§ **Job 1**
According to the account of the Cohen confidentiality case, what did Cohen lose on the day his name appeared in print?
§ **Job 2**
Write out the portion of the account of the Cohen confidentiality case starting with "Despite my annoyance, I" and going on through "to the cafeteria.", copying it word for word.
§ **Job 3**
Write what comes next in the account of the Cohen confidentiality case, picking up after its final sentence.

§ **Exercise text**
Star Tribune reporter Lori Sturdevant and I had each promised Cohen that his name would not be published. Our editors broke our promises. The day Cohen's name appeared in print, he lost his job at a large advertising agency. He sued the papers for fraud and breach of contract.
In 1988, a six-member jury in Minneapolis awarded him $200,000 in compensatory damages and $500,000 in punitive damages. A year later, a state appeals court threw out the punitive damages but upheld the $200,000 award for breach of contract. The state Supreme Court overturned that award in 1990, ruling that enforcing a reporter's promise of confidentiality would violate the newspapers' First Amendment rights. The U.S. Supreme Court reversed that ruling and sent the case back to the Minnesota Supreme Court. Now the state court must decide whether the newspapers had an enforceable contract with Cohen.
The Cohen case may permanently change the relationship between reporters and anonymous sources. It should discourage editors from breaking reporters' promises, thus making sources feel more confident that their names will be protected. But the ruling also chips away at the press's First Amendment protections, and it invites more lawsuits over broken promises.
A look at how all this happened might be instructive to other reporters and editors; I think if I had heard about a reporter who had to burn his source before this episode, I might have been more careful in my dealings with Dan Cohen.
When Cohen phoned on Wednesday, October 27, 1982, and asked to meet me, I was annoyed. It was just six days before the general election, and I wanted to work on a Sunday wrap-up on the race for Minnesota governor between Democratic-
Farmer-Laborite Rudy Perpich and Independent-Republican Wheelock Whitney. (Don't be confused by Minnesota's hyphenated party names: DFLers are Democrats and IRs are Republicans.)
Despite my annoyance, I invited Cohen to my office in the basement of the Capitol. He was, after all, an active Republican and Whitney campaign adviser. I didn't know Cohen well. He was a former Minneapolis City Council president who had written occasional op-ed pieces for the old Minneapolis Star . I had interviewed him once a few years earlier for his analysis of a Minneapolis mayoral election.
Around 10 a.m., Cohen stepped into the office I shared with three other Pioneer Press reporters, motioned me to come into the hall and asked if we could go someplace to talk privately. "Sure," I said, and led him to the cafeteria.

§ **Supplied entries**

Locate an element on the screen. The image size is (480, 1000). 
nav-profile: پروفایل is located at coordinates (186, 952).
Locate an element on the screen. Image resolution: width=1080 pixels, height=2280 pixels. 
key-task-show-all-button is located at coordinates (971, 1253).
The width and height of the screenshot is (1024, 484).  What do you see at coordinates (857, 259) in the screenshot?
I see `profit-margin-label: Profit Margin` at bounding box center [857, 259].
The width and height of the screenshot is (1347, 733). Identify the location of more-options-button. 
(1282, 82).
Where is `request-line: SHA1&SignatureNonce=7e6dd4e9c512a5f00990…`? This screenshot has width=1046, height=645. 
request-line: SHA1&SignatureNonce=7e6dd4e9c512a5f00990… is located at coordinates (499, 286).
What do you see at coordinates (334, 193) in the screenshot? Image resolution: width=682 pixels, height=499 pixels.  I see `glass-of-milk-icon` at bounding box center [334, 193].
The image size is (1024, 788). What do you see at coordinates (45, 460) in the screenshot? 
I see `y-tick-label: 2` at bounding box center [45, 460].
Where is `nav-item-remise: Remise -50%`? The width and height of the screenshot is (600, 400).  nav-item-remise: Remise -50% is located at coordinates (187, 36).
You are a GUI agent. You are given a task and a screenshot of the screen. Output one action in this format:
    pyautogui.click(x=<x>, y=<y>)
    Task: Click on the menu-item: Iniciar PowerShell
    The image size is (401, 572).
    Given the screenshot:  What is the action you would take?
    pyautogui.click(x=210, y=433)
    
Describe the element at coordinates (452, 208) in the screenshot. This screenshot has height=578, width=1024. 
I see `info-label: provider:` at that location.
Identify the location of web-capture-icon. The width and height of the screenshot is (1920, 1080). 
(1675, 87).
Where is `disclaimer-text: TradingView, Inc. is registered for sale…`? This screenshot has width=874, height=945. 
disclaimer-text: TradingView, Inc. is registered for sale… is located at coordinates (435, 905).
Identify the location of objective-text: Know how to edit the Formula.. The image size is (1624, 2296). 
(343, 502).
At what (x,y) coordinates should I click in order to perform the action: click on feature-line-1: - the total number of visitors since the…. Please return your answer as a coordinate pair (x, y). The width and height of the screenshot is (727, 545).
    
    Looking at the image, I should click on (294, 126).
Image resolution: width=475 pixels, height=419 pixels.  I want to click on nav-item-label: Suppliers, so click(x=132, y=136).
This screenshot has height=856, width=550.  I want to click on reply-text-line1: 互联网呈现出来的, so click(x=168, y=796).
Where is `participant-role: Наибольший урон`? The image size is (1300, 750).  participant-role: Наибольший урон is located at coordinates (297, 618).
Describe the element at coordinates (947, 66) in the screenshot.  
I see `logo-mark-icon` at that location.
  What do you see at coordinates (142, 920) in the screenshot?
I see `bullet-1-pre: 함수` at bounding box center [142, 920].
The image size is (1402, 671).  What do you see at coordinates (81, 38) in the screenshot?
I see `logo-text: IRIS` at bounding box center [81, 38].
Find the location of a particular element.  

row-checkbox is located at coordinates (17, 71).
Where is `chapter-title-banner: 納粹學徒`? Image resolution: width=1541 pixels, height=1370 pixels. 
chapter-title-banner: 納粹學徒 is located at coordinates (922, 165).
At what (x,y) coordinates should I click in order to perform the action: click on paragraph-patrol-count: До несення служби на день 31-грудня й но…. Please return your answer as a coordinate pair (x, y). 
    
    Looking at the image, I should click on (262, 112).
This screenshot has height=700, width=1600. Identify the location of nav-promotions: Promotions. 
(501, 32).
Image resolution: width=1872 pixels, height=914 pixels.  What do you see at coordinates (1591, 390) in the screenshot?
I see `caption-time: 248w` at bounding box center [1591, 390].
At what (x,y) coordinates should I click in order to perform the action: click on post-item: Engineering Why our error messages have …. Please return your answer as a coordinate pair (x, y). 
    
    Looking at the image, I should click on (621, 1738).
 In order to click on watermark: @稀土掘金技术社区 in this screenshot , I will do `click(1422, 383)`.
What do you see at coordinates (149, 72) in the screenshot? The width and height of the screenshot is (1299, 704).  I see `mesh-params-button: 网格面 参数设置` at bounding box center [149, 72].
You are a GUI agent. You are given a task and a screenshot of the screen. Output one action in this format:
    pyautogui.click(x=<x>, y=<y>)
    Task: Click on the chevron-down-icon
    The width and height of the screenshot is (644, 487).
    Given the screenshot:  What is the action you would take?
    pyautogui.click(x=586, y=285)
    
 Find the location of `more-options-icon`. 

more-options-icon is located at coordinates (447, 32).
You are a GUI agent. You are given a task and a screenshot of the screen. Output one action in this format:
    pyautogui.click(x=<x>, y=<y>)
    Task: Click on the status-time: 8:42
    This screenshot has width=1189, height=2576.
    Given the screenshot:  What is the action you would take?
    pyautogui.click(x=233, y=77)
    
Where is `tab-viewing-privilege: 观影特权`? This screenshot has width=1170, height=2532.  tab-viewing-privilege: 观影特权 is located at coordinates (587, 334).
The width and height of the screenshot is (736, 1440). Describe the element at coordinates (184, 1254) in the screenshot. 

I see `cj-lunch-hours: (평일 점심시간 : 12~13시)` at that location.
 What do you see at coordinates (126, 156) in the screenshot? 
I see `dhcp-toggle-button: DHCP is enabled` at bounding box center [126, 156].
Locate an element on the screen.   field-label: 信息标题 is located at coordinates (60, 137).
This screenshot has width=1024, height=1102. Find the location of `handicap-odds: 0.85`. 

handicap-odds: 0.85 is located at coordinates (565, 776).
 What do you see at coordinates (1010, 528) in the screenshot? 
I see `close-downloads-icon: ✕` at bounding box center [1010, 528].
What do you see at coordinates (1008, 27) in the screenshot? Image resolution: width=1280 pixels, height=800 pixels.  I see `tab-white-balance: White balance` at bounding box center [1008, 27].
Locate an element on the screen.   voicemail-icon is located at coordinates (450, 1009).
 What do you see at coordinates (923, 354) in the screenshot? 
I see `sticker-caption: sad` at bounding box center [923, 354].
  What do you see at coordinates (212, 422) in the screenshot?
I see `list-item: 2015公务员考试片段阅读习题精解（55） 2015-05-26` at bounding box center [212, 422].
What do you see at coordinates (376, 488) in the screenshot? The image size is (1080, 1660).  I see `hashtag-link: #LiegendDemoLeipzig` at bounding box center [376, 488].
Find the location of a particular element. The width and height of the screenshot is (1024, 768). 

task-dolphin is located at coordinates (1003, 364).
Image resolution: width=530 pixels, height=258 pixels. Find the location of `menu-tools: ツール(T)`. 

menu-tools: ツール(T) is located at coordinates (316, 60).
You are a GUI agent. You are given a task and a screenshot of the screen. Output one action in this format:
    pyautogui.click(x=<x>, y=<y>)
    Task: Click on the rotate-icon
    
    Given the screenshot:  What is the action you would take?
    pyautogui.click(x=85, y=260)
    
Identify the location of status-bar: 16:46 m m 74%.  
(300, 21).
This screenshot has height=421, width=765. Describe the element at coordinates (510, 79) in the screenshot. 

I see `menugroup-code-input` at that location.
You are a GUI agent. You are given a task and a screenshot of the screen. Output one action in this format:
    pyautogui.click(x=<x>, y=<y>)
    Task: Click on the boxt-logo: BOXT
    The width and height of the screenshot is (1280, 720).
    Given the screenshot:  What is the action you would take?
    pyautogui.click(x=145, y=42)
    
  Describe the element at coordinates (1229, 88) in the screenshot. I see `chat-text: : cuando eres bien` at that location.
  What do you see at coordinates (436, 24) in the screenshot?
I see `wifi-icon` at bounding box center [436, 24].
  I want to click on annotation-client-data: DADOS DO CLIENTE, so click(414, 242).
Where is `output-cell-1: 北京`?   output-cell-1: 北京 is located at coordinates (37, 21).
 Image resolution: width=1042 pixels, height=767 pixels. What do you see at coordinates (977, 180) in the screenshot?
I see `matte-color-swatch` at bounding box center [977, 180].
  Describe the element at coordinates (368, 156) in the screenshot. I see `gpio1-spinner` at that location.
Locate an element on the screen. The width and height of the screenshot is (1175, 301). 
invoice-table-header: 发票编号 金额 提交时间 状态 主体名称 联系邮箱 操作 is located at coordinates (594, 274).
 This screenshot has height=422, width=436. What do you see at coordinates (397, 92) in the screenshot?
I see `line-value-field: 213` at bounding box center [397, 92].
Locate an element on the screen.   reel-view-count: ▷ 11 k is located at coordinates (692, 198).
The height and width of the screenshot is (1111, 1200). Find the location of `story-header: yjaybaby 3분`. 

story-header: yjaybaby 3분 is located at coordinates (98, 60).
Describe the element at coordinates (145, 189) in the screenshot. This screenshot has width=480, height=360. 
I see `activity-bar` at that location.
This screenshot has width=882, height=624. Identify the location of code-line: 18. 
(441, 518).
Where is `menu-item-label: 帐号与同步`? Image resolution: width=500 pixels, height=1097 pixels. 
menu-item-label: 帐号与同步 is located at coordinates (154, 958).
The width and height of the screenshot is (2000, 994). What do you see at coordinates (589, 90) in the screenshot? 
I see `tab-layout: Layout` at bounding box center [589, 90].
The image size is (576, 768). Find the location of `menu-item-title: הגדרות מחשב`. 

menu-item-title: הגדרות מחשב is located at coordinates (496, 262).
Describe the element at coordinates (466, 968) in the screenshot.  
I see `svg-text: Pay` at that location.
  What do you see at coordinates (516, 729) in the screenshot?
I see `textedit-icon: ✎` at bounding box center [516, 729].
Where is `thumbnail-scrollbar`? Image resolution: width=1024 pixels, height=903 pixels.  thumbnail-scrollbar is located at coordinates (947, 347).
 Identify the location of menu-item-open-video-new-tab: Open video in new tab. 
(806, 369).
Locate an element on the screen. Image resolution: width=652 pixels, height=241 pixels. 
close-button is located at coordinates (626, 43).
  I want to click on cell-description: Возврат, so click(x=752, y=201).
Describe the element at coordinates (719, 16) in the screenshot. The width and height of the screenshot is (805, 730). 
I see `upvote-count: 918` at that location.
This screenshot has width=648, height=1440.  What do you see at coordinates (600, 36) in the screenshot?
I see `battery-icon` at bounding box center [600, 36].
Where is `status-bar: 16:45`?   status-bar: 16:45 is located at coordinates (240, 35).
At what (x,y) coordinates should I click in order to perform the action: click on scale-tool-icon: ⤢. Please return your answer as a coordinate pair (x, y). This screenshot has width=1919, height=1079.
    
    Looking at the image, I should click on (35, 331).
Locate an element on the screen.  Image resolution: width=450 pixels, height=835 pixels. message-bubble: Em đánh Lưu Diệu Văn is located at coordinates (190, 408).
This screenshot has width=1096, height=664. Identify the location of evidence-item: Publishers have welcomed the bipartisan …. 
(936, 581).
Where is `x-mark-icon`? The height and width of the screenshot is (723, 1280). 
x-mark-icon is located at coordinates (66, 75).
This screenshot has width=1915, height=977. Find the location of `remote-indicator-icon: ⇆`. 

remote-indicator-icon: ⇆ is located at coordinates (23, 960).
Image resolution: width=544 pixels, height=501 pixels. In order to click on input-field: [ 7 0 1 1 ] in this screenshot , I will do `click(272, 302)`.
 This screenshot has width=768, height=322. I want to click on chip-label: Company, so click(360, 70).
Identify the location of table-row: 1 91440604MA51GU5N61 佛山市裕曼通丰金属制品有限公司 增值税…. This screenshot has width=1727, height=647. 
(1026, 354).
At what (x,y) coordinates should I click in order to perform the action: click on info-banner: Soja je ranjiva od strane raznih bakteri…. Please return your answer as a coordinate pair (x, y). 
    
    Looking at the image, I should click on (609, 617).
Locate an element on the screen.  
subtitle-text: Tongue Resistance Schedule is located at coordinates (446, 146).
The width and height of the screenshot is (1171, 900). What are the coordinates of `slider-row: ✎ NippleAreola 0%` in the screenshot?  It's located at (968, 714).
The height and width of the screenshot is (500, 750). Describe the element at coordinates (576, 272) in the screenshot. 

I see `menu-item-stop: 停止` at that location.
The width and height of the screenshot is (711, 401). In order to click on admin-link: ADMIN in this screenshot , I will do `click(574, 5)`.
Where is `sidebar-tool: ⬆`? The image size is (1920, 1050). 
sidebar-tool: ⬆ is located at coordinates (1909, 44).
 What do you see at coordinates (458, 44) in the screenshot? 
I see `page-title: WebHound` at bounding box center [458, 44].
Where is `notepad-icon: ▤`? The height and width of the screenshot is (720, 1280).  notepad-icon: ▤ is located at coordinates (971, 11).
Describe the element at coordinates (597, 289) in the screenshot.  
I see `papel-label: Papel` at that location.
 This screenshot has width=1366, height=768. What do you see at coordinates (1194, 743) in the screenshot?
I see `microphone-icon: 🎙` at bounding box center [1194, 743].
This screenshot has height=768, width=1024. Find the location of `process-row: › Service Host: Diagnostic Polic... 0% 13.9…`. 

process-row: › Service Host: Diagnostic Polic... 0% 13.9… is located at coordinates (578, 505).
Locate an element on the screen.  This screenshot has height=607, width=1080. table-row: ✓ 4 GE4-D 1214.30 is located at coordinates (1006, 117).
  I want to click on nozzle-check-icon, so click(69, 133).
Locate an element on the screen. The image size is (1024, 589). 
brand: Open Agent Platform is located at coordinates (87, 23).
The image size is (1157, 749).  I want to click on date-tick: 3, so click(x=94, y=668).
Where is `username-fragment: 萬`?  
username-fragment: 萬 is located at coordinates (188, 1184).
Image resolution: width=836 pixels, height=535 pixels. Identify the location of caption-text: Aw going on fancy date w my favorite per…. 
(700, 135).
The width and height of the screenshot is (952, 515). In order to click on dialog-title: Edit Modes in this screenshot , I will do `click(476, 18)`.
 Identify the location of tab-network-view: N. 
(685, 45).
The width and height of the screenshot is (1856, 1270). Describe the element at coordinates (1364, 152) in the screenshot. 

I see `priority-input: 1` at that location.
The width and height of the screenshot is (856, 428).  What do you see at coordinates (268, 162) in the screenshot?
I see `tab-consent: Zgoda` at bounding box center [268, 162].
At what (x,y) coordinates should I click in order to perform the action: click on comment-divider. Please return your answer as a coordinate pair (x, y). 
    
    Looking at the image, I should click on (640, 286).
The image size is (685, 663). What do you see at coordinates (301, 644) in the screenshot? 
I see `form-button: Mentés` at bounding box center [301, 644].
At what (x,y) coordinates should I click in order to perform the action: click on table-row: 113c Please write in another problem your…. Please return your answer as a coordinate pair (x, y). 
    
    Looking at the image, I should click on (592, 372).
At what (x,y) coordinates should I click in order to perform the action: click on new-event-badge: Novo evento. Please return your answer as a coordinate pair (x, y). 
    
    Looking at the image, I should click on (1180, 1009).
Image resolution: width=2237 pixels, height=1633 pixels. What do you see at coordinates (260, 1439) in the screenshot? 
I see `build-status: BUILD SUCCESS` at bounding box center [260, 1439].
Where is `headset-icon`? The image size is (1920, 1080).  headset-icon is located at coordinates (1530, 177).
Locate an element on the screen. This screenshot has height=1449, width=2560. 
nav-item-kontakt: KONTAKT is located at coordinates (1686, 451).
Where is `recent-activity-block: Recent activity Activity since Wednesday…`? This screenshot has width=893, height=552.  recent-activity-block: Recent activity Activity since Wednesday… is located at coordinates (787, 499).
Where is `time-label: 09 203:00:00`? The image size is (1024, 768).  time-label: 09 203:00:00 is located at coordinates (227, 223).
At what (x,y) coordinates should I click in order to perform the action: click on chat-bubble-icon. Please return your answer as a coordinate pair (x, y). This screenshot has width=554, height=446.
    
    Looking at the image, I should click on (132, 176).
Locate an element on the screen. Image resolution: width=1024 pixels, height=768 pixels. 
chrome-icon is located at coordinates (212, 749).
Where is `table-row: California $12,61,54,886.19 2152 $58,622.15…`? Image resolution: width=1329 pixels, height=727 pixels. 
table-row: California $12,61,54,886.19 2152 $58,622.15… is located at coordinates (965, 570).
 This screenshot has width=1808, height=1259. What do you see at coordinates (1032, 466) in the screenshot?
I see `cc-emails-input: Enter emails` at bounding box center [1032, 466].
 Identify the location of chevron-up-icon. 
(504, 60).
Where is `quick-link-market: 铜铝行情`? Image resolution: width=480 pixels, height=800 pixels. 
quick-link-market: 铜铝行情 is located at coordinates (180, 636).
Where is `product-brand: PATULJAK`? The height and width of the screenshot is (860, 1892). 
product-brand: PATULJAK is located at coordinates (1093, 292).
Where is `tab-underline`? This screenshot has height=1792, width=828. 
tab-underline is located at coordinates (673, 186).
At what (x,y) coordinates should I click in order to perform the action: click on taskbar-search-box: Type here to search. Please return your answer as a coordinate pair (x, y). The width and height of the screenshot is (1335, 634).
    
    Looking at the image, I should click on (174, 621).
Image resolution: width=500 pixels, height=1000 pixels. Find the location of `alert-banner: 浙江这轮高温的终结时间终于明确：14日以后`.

§ **Answer section 1**
His job at a large advertising agency.

§ **Answer section 2**
Despite my annoyance, I invited Cohen to my office in the basement of the Capitol. He was, after all, an active Republican and Whitney campaign adviser. I didn't know Cohen well. He was a former Minneapolis City Council president who had written occasional op-ed pieces for the old Minneapolis Star . I had interviewed him once a few years earlier for his analysis of a Minneapolis mayoral election.
Around 10 a.m., Cohen stepped into the office I shared with three other Pioneer Press reporters, motioned me to come into the hall and asked if we could go someplace to talk privately. "Sure," I said, and led him to the cafeteria.

§ **Answer section 3**
As we walked through the Capitol hallway, Cohen was tense, dismissing my attempts to make small talk. Wearing a trench coat, he reminded me of a character from a spy novel. But he didn't seem terribly concerned about protecting his identity. To find me, he had walked past the offices of a half dozen reporters for the state's major news organizations, and he didn't object when I suggested the cafeteria, a favorite hangout for legislators, state employees, lobbyists and political activists.
In the cafeteria, we each grabbed a cup of coffee and found a secluded table. When we sat down, Cohen reached into his breast pocket and pulled out some folded papers. "I have some documents which may or may not relate to a candidate in the upcoming election," he said, "and if you will give me a promise of confidentiality, that is, that I will be treated as an anonymous source, that my name will not appear in any material in connection with this, and you will also agree that you're not going to pursue with me a question of who my source is, then I'll furnish you with the documents."
I asked a few perfunctory questions about the papers, but Cohen made it clear he wouldn't tell me anything until I promised to keep his name secret. So I made the promise, and he handed over the documents.
The papers were the criminal records of Marlene Johnson, the DFL candidate for lieutenant governor. One document showed that she had been arrested in 1969 on three misdemeanor counts of unlawful assembly, but the charges had been dismissed. "So what?" I thought to myself. "That isn't news."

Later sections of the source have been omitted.